2000年代に入って、中国の社会・経済がどうなっているのかを紹介した本。
中国は、共産党独裁ではあるが今や完全な資本主義国だと理解していたのだが、どうもそうでもないらしい。
資本主義国にはごく当たり前の財産権や居住の自由が、中国では保障されていない。
古い社会主義国にあったような計画経済は廃止されており、現状は市場経済ではあるのだが、すべてを市場に任せるという形ではなく、経済の方向性についても、共産党が描いたビジョンに沿って経済政策や投資が行われる。
だから国家=党が演出する市場経済という感じらしい。
これだと、国家=党が無謬でない以上、どこかで問題が起きるのは避けられない。
社会主義中国の前途は多難である。
計画経済は理論的にも実践的にも破綻したいうことになるのかどうかが、試されている。
表面的には、「社会主義市場経済」は問題点をはらみつつも、どうにか回っている。
しかし、政治面で、共産党支配が終局を迎えるのは、時間の問題と思われる。
20世紀の社会主義モデルは、共産党による一党独裁を基本とした。
その統治は、共産党の無謬神話を前提としていた。
マルクスやレーニンが神格化され、その継承者とされたスターリンや毛沢東やもろもろの指導者たちも続々と神殿に祭りあげられた。

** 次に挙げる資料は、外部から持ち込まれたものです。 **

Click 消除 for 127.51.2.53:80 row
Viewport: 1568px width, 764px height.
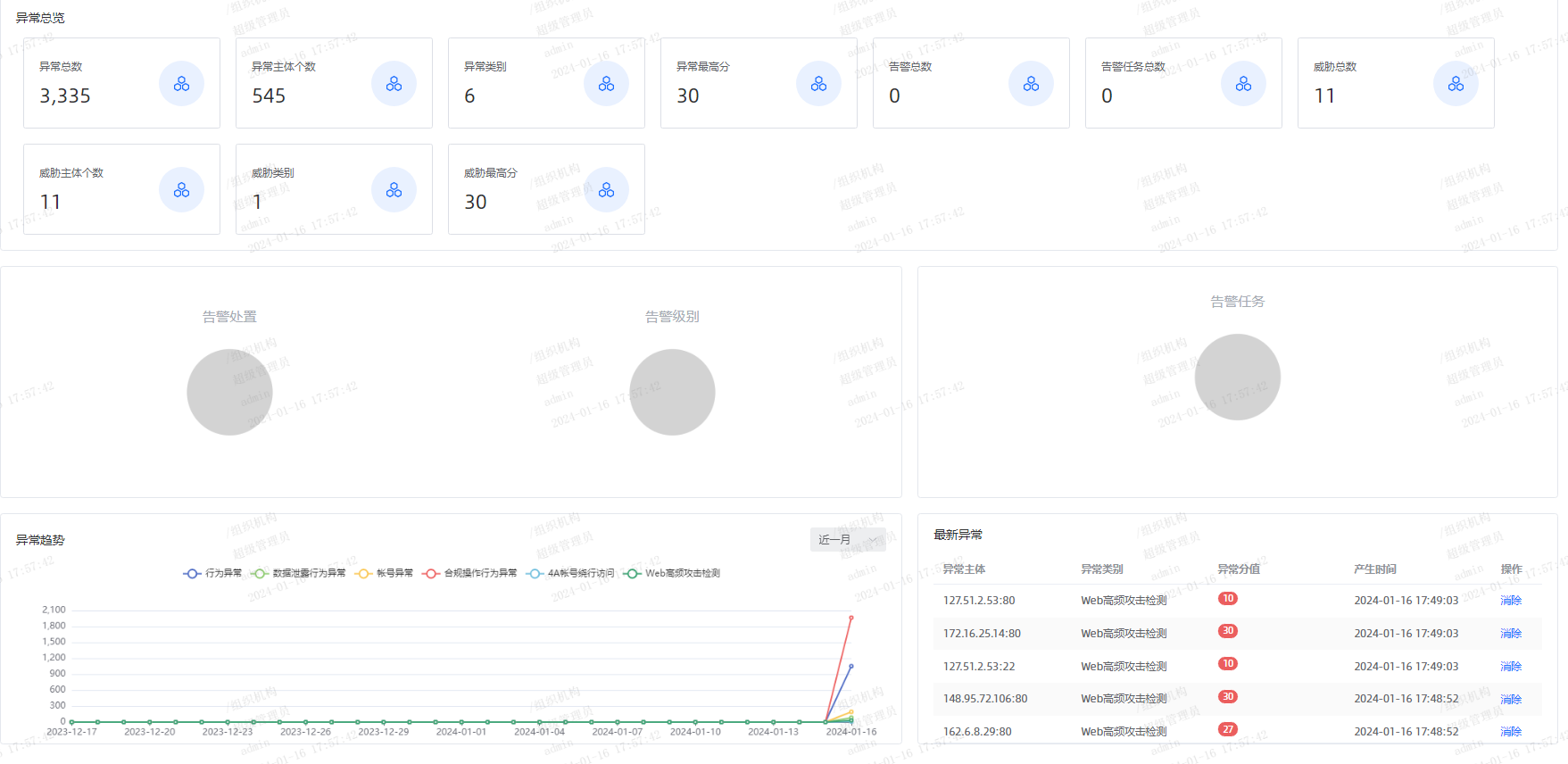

このような統治が行き着いたのは、官僚による支配や恐怖政治だった。
現在の中国を支配しているのは、党官僚である。
指導部は、汚職や腐敗を取り締まろうとしているが、統治システムが官僚に権力を与えているのだから、人民との矛盾は大きくなりはすれ、解消することはない。
より大胆な民主化・自由化を指向しない限り、この統治体制を維持するのは難しいだろう。